▶ _Your instructions_
Beginning with the line that holds "Given: Tap the back arrow icon" and ending with the last line below, repeat each line exactly, leaving any pictures out.

━━━ Dataset content ━━━

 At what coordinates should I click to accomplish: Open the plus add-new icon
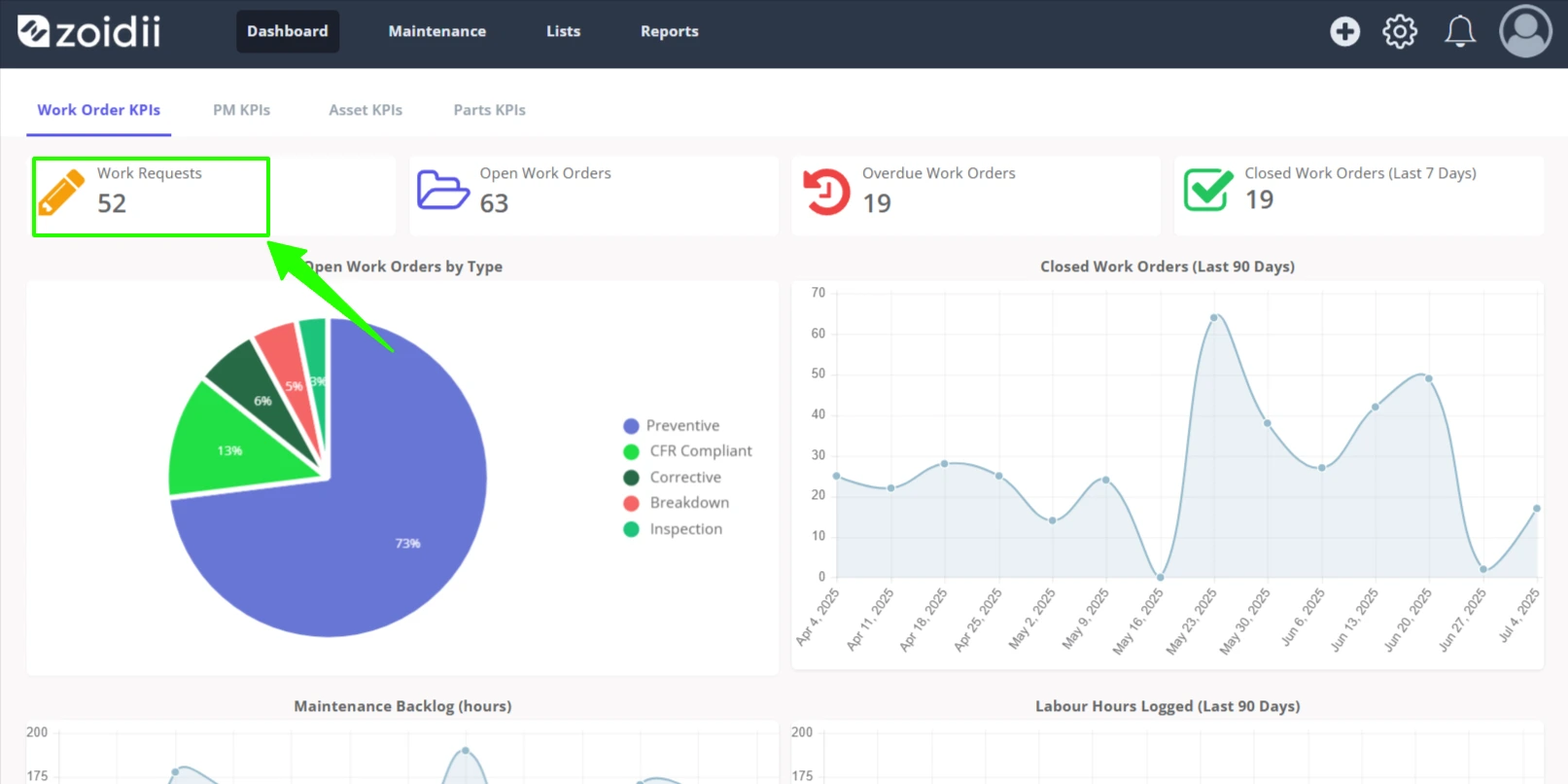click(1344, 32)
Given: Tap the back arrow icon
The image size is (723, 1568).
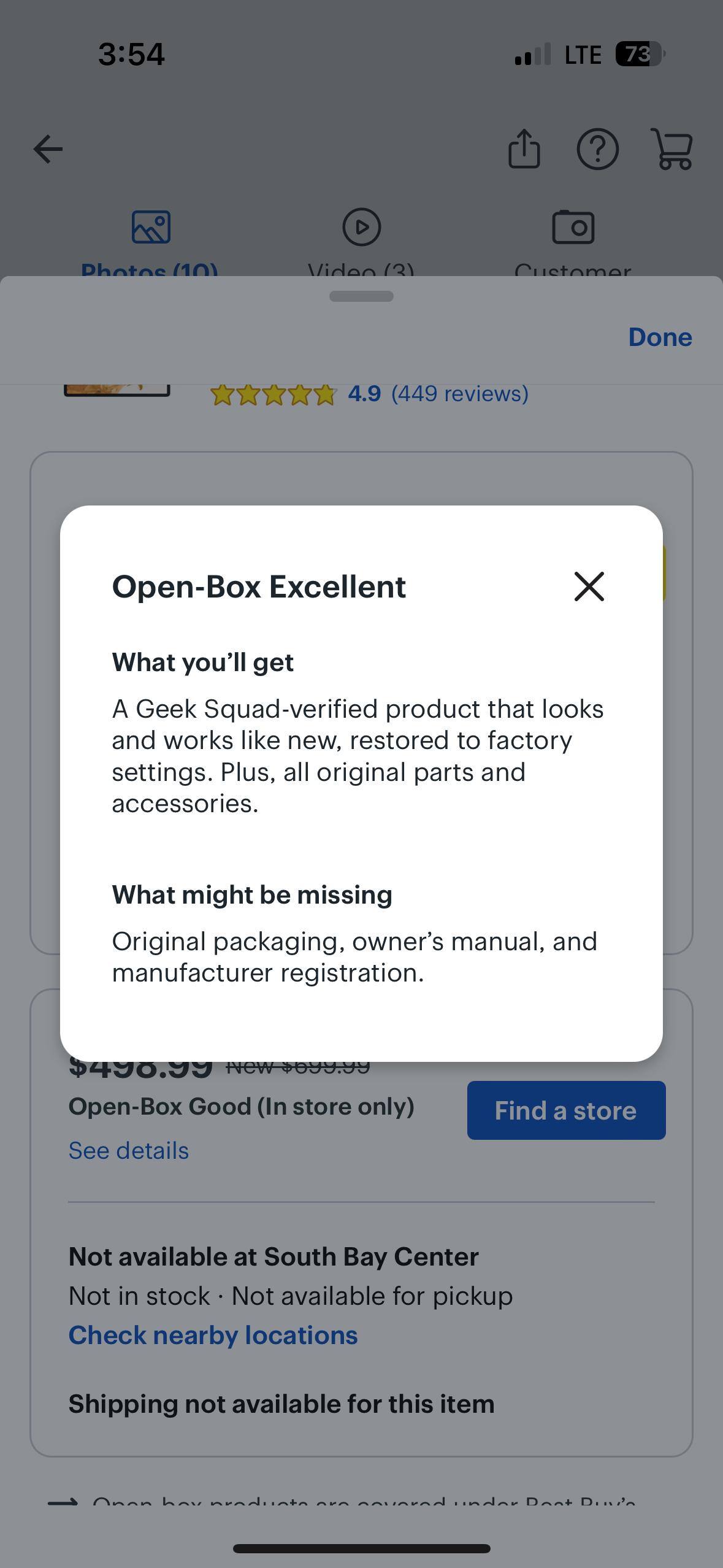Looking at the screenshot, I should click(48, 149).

━━━

▶ _Expected answer_
Given: Tap the back arrow icon
The image size is (723, 1568).
Looking at the screenshot, I should click(48, 149).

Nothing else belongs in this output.